**** PROVIDED MATERIAL ****

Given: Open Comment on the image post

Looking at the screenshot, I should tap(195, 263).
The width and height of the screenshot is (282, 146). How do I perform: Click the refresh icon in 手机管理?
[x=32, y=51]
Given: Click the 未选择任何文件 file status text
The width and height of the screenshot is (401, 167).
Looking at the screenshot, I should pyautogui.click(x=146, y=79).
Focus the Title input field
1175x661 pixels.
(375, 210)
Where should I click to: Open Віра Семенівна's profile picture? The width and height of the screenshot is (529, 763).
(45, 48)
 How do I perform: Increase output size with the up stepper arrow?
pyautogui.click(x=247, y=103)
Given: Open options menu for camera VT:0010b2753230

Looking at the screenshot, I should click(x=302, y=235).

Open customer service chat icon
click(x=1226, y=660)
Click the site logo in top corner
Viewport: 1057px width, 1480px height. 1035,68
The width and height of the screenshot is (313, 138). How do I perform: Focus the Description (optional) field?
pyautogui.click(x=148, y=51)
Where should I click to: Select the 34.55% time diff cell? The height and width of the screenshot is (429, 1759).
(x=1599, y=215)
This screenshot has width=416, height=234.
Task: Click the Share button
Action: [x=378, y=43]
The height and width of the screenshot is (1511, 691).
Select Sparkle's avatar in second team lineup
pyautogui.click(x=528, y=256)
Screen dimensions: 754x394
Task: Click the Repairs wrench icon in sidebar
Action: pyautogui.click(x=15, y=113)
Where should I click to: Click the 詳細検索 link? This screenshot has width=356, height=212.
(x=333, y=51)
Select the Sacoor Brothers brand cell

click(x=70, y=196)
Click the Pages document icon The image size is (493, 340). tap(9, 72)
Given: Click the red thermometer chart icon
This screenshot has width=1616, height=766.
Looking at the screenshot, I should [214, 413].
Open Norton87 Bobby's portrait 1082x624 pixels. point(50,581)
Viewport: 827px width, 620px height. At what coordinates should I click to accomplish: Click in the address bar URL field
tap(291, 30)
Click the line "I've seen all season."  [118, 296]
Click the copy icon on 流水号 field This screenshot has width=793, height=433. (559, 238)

****

TASK DIRECTIONS
Repeat the records exactly, leaving out none of them.

ANSWER SECTION
Given: Open Comment on the image post

Looking at the screenshot, I should tap(195, 263).
The width and height of the screenshot is (282, 146). How do I perform: Click the refresh icon in 手机管理?
[x=32, y=51]
Given: Click the 未选择任何文件 file status text
The width and height of the screenshot is (401, 167).
Looking at the screenshot, I should pyautogui.click(x=146, y=79).
Focus the Title input field
1175x661 pixels.
(375, 210)
Where should I click to: Open Віра Семенівна's profile picture? The width and height of the screenshot is (529, 763).
(45, 48)
 How do I perform: Increase output size with the up stepper arrow?
pyautogui.click(x=247, y=103)
Given: Open options menu for camera VT:0010b2753230

Looking at the screenshot, I should click(x=302, y=235).

Open customer service chat icon
click(x=1226, y=660)
Click the site logo in top corner
Viewport: 1057px width, 1480px height. 1035,68
The width and height of the screenshot is (313, 138). How do I perform: Focus the Description (optional) field?
pyautogui.click(x=148, y=51)
Where should I click to: Select the 34.55% time diff cell? The height and width of the screenshot is (429, 1759).
(x=1599, y=215)
This screenshot has width=416, height=234.
Task: Click the Share button
Action: [x=378, y=43]
The height and width of the screenshot is (1511, 691).
Select Sparkle's avatar in second team lineup
pyautogui.click(x=528, y=256)
Screen dimensions: 754x394
Task: Click the Repairs wrench icon in sidebar
Action: pyautogui.click(x=15, y=113)
Where should I click to: Click the 詳細検索 link? This screenshot has width=356, height=212.
(x=333, y=51)
Select the Sacoor Brothers brand cell

click(x=70, y=196)
Click the Pages document icon The image size is (493, 340). tap(9, 72)
Given: Click the red thermometer chart icon
This screenshot has width=1616, height=766.
Looking at the screenshot, I should [214, 413].
Open Norton87 Bobby's portrait 1082x624 pixels. point(50,581)
Viewport: 827px width, 620px height. At what coordinates should I click to accomplish: Click in the address bar URL field
tap(291, 30)
Click the line "I've seen all season."  [118, 296]
Click the copy icon on 流水号 field This screenshot has width=793, height=433. (559, 238)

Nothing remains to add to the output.